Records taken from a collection

* Start *

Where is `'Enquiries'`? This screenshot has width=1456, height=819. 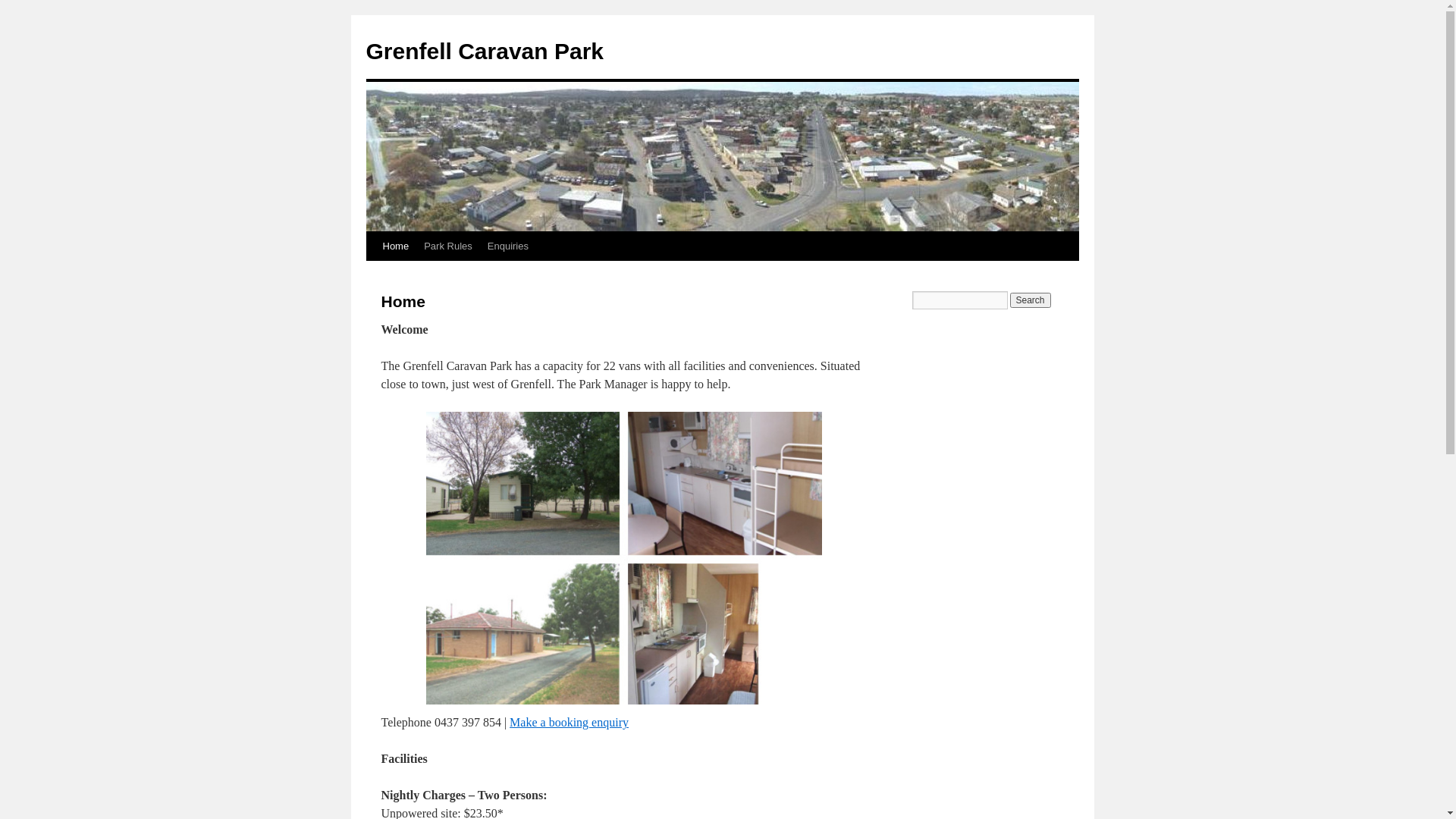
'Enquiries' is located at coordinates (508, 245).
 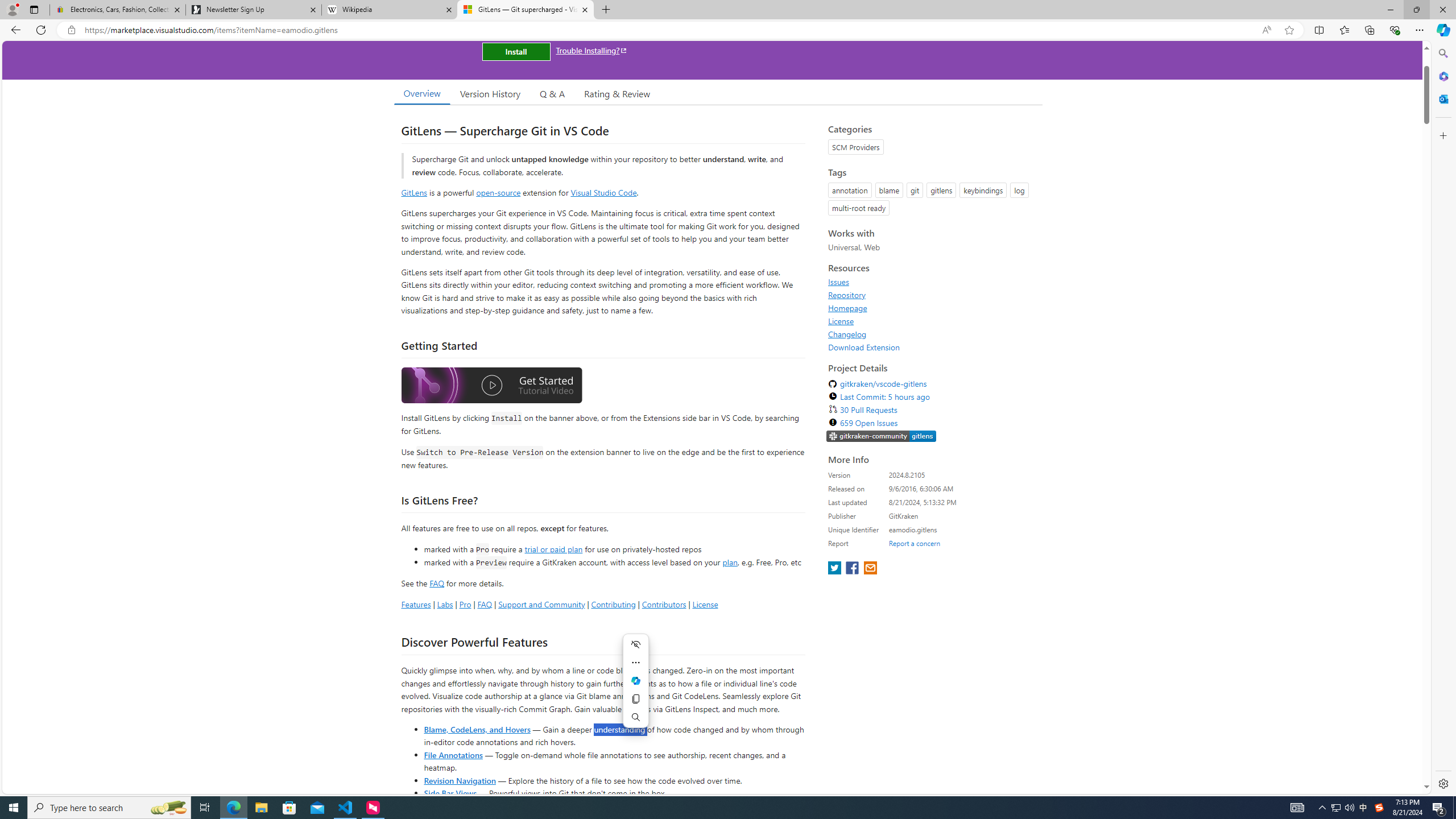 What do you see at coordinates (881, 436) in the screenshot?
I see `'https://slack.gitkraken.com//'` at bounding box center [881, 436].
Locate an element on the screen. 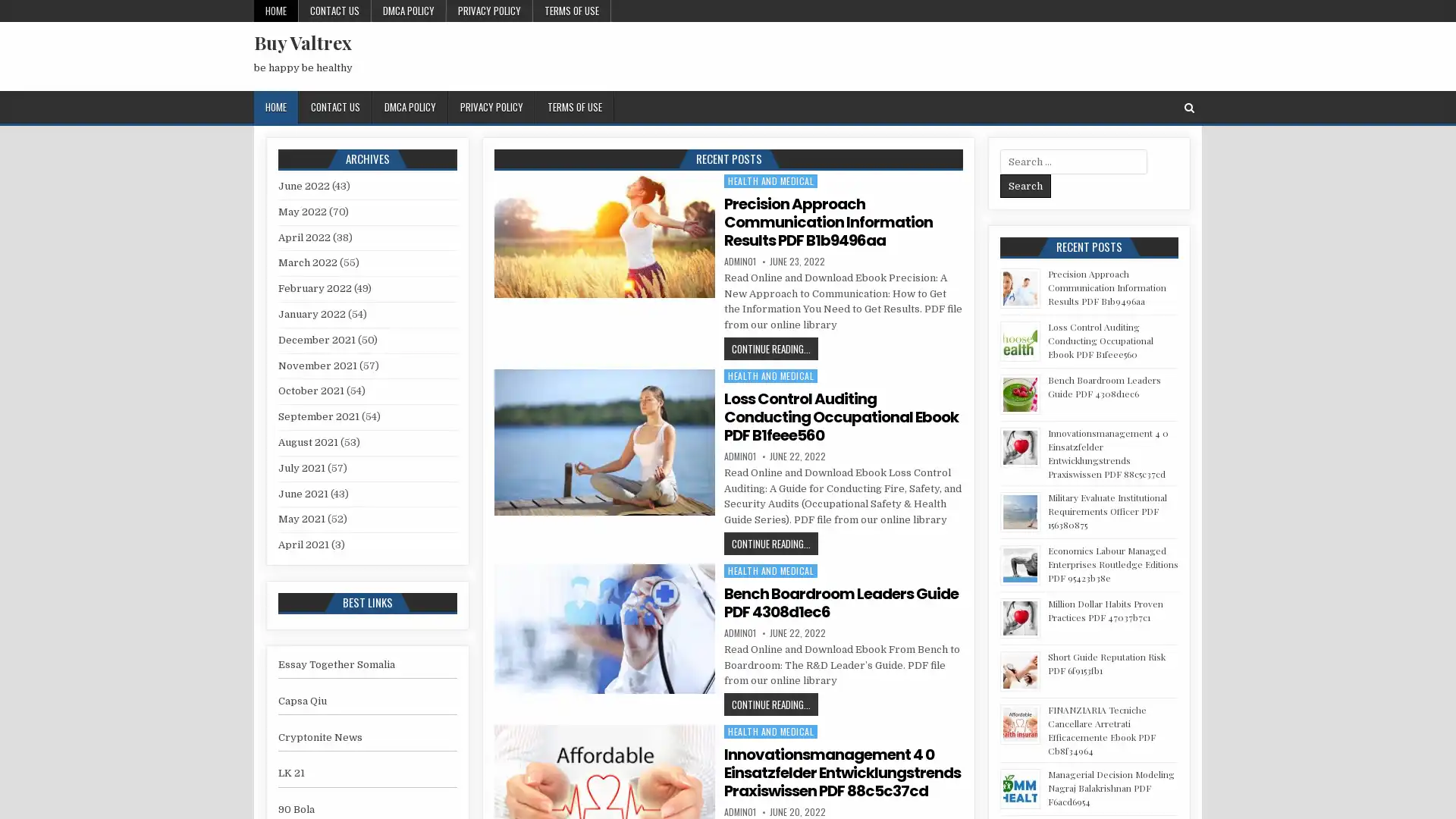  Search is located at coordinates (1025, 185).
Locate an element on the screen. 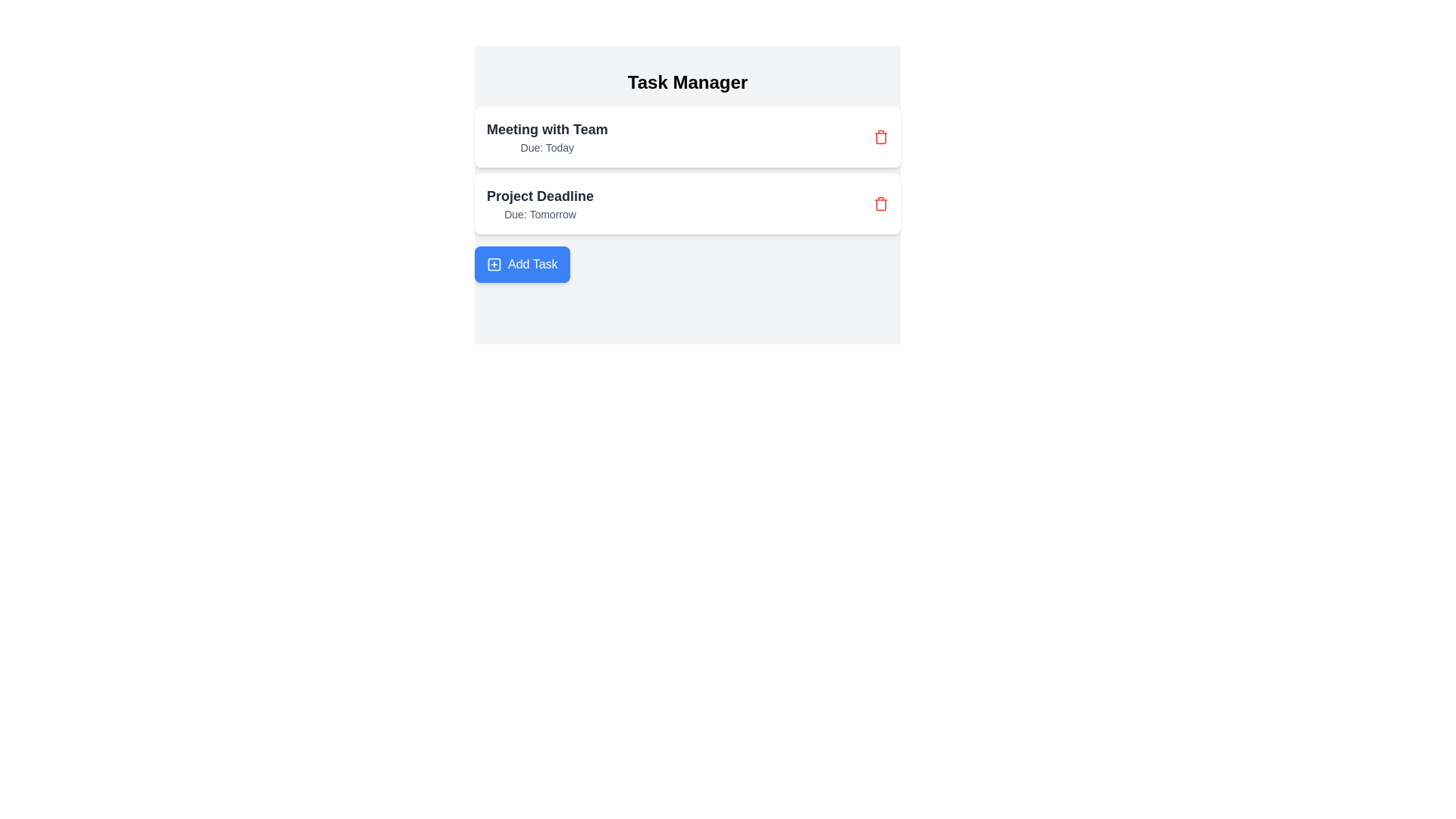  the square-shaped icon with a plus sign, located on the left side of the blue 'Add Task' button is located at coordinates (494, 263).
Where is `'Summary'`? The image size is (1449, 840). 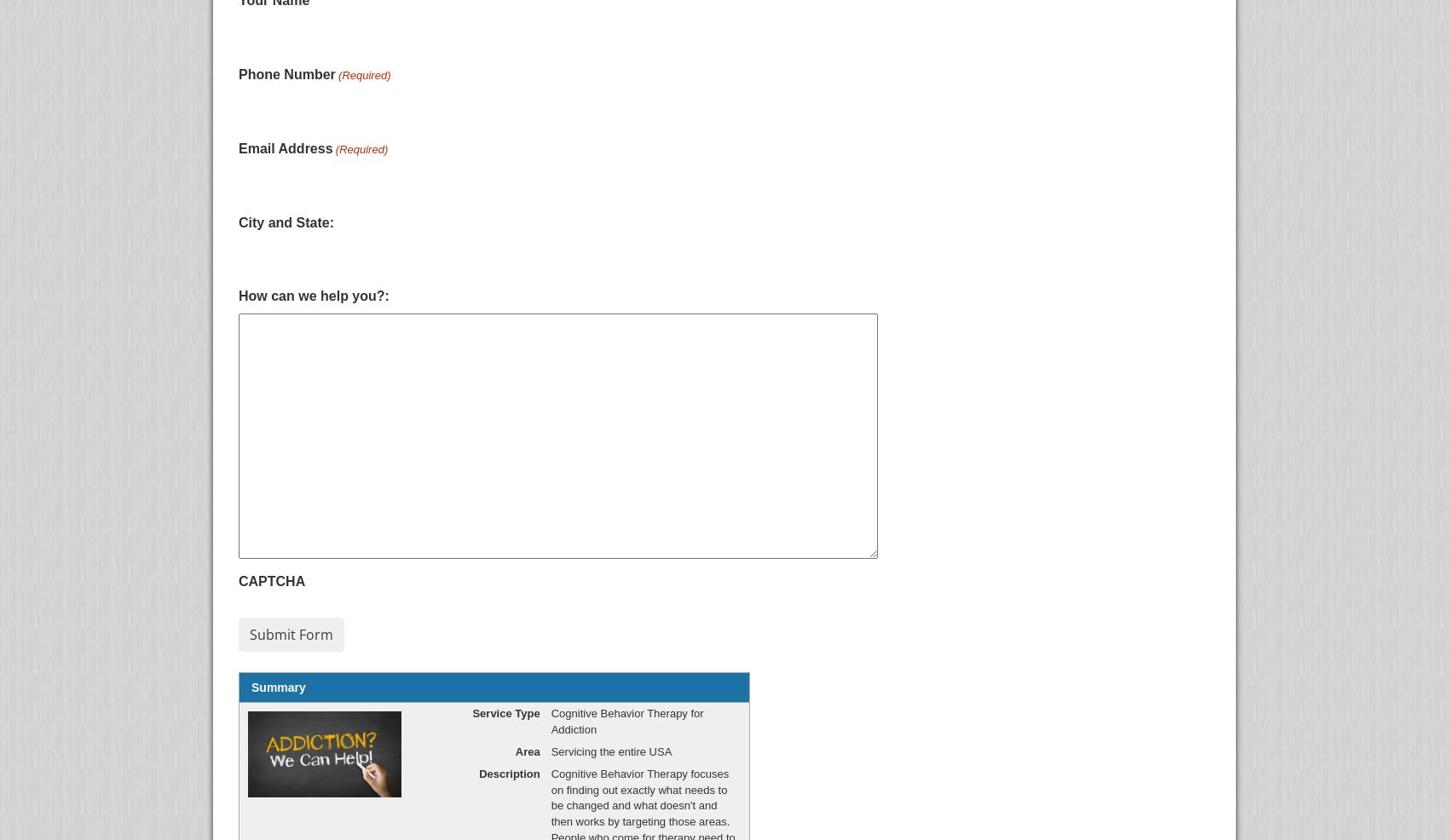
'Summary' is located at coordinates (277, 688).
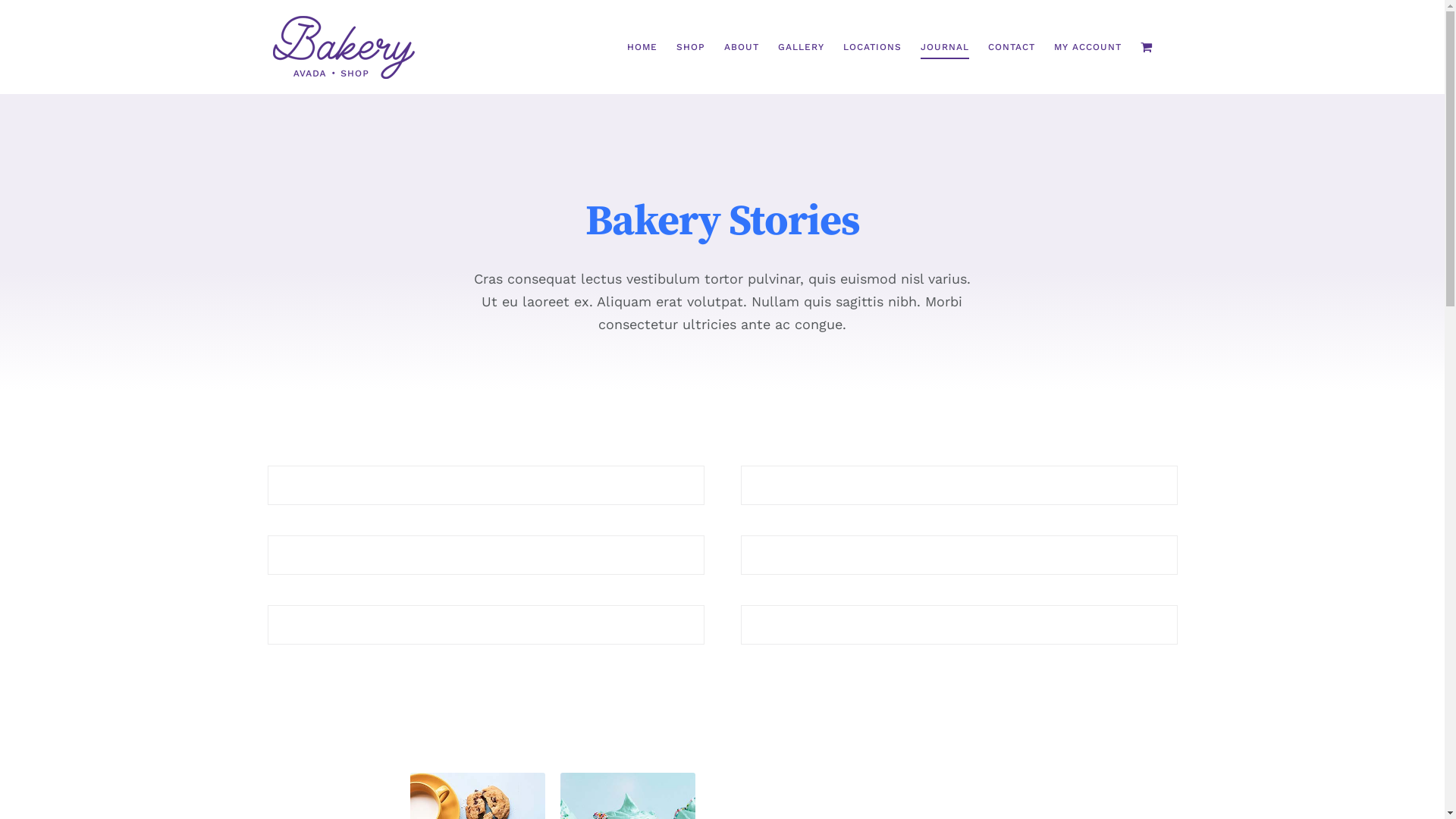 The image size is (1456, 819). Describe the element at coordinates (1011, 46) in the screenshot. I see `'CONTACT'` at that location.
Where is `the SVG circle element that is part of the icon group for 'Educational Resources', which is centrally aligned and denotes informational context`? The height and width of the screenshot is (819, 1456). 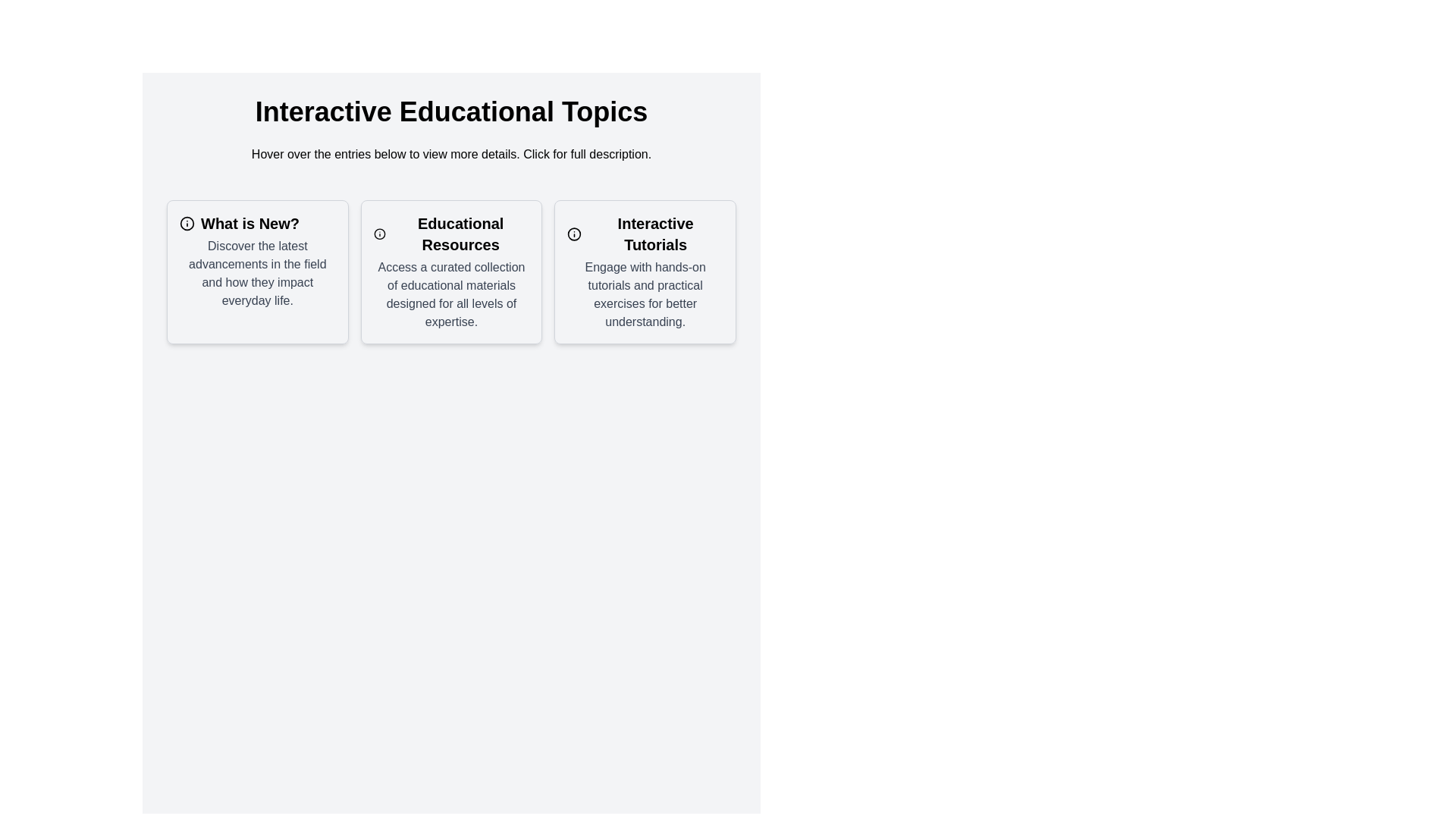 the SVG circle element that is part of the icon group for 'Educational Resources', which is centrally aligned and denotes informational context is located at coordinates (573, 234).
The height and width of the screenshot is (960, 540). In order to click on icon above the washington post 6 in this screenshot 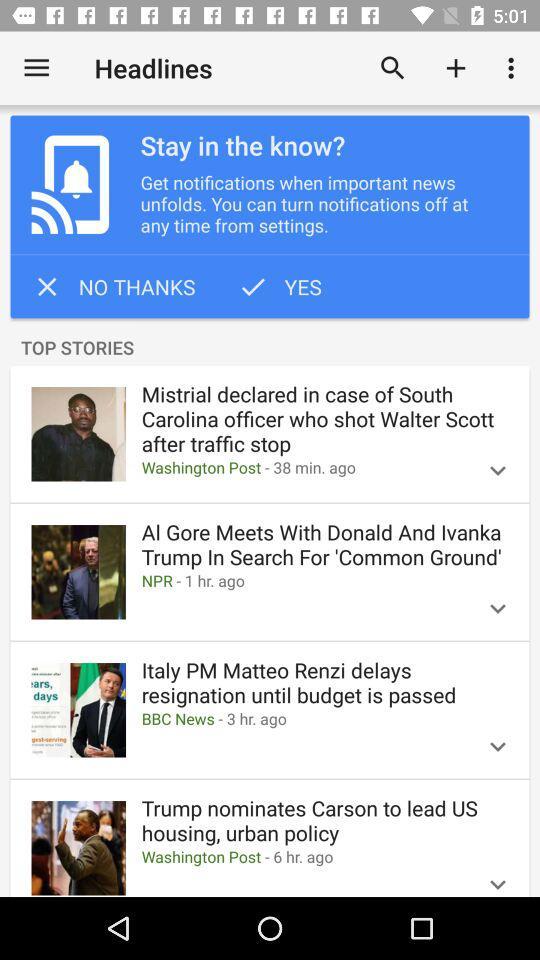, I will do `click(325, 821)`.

* End *

Convert the records into a JSON list of strings with one string per line, beginning at the first line and stopping after the line that contains "center [881, 436].". Leave out blank lines and pictures.

[
  "Where is `'Enquiries'`? This screenshot has width=1456, height=819. ",
  "'Enquiries' is located at coordinates (508, 245).",
  "  What do you see at coordinates (881, 436) in the screenshot?",
  "I see `'https://slack.gitkraken.com//'` at bounding box center [881, 436]."
]